• EXERCISE DETAILS:
From the line containing "The width and" through the last line of the records below, output every line exactly, both ends included, except the pictures.

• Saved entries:
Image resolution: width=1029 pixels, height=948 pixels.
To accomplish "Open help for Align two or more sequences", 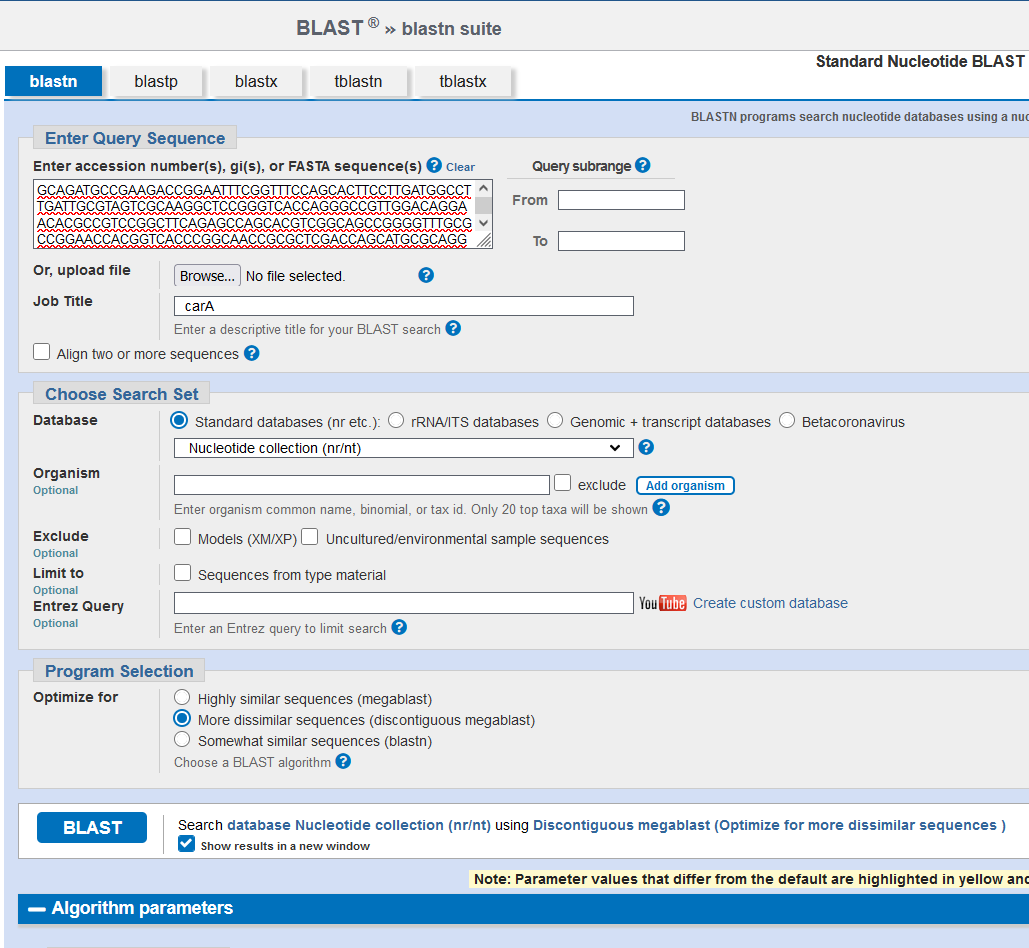I will (x=252, y=353).
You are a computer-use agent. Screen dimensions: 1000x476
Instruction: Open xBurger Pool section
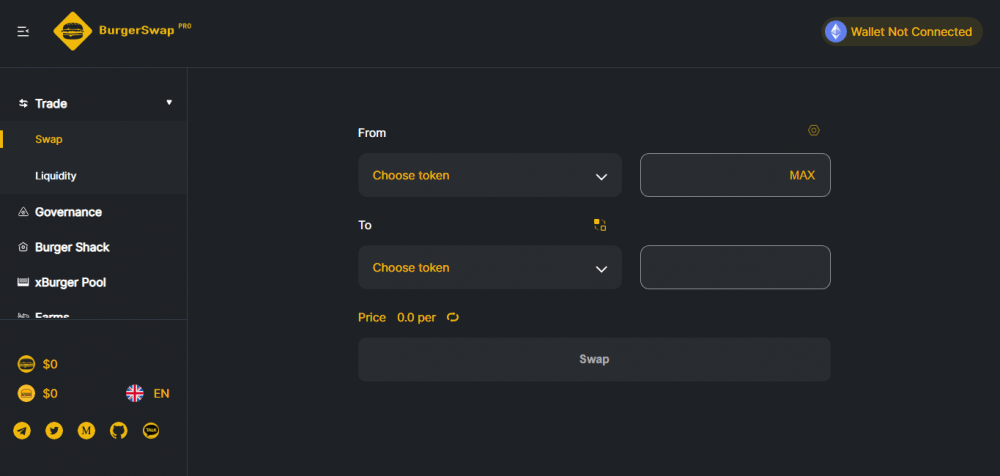tap(70, 282)
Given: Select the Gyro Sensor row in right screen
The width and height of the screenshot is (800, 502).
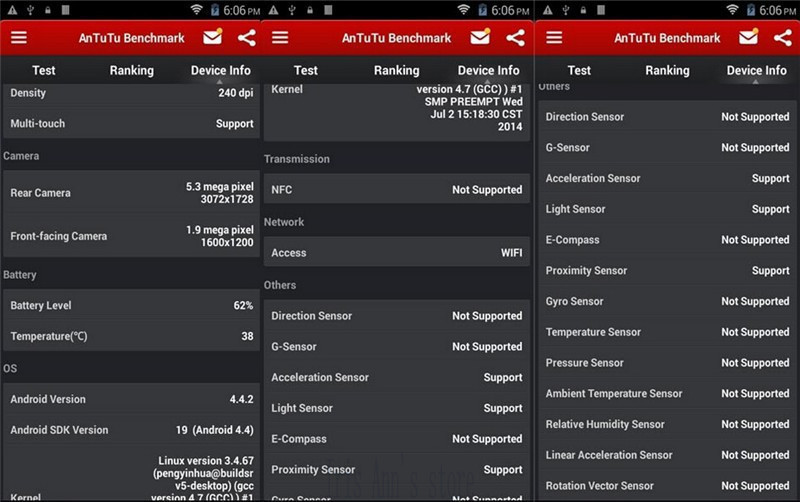Looking at the screenshot, I should pyautogui.click(x=667, y=301).
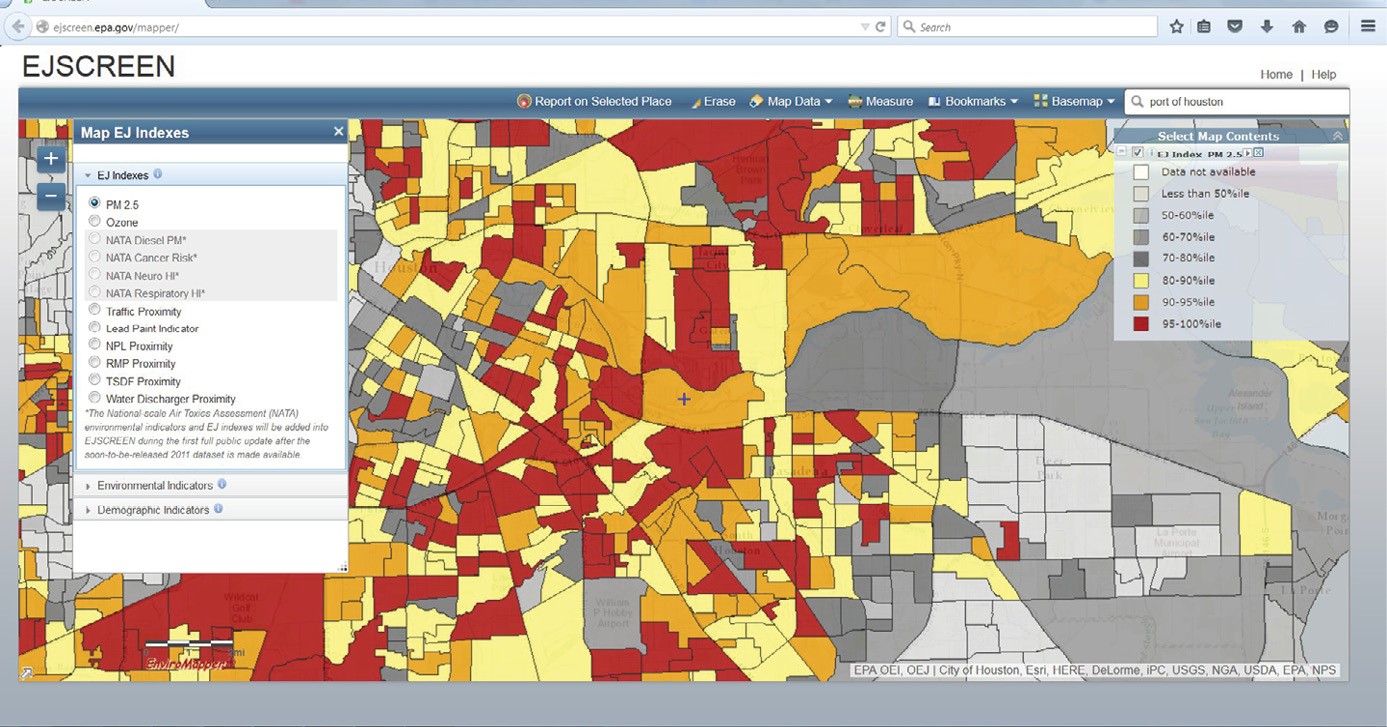
Task: Open the Measure tool
Action: (880, 102)
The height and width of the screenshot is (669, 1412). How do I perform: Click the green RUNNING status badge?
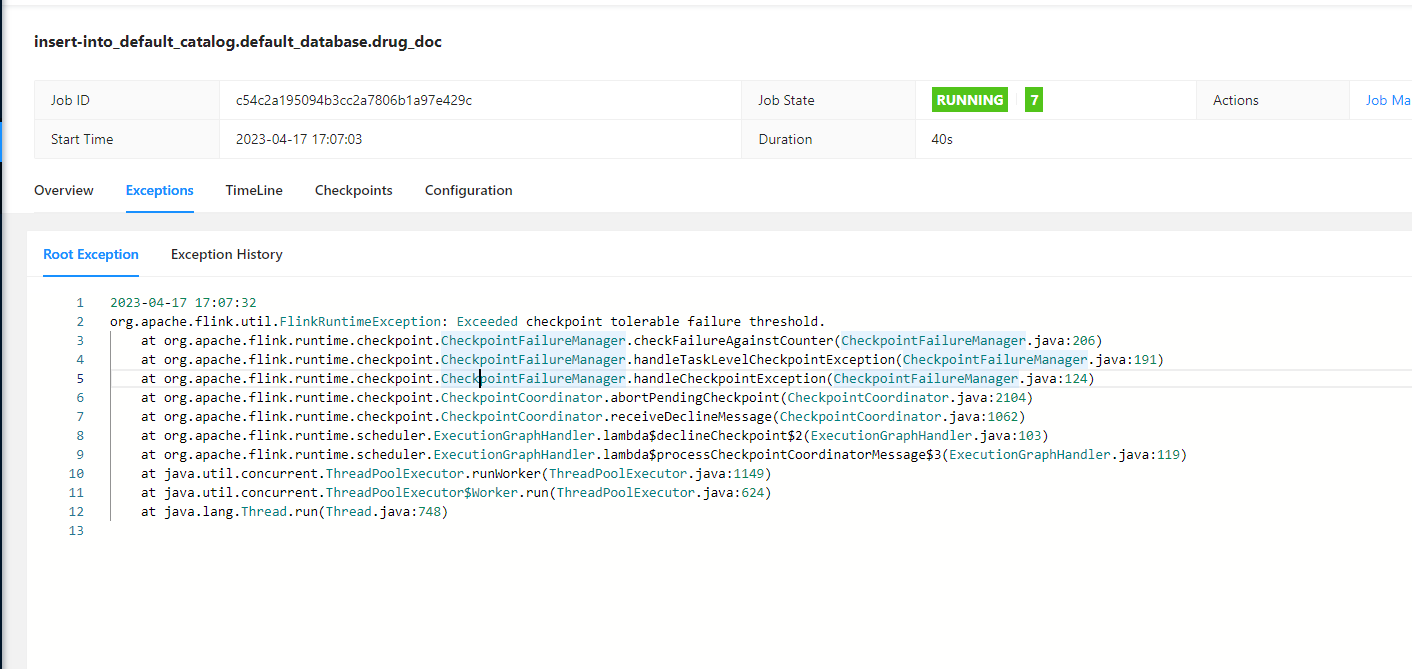(x=970, y=100)
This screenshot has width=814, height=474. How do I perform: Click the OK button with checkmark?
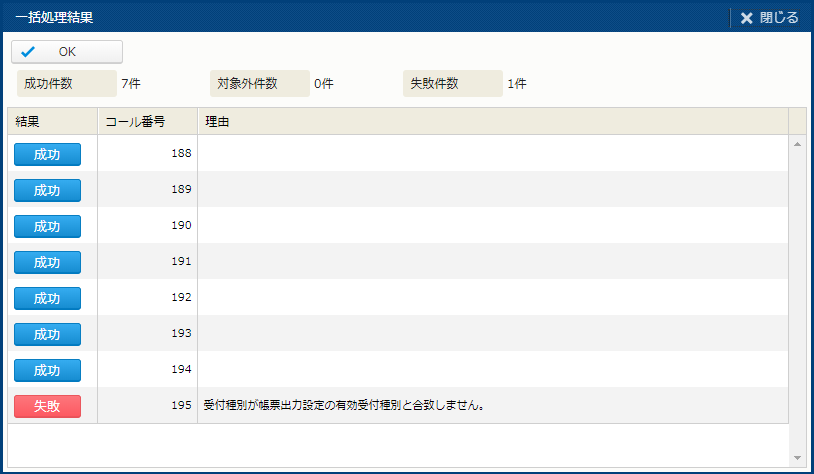[x=66, y=52]
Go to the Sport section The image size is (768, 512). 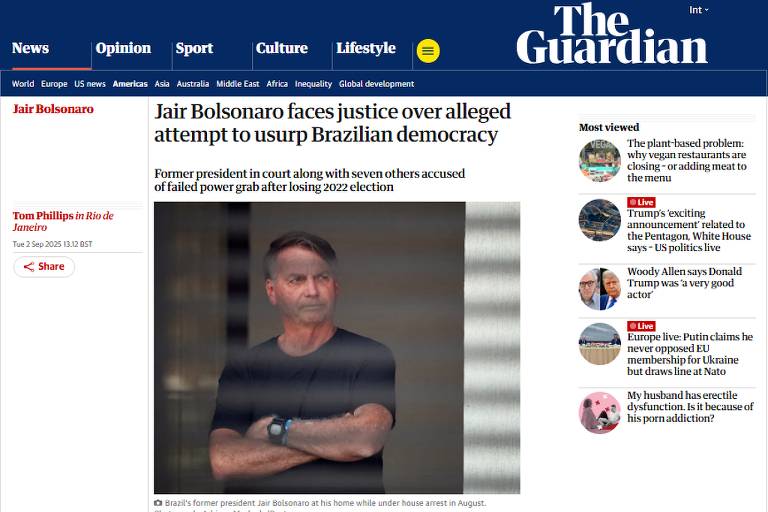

• RESPONSE AREA:
The width and height of the screenshot is (800, 502).
Looking at the screenshot, I should pyautogui.click(x=667, y=301).
Task: Open the Measure tool
Action: (880, 102)
The height and width of the screenshot is (669, 1412). How do I perform: Click the green RUNNING status badge?
(x=970, y=100)
This screenshot has width=814, height=474. How do I perform: Click the OK button with checkmark?
[x=66, y=52]
Go to the Sport section The image size is (768, 512). 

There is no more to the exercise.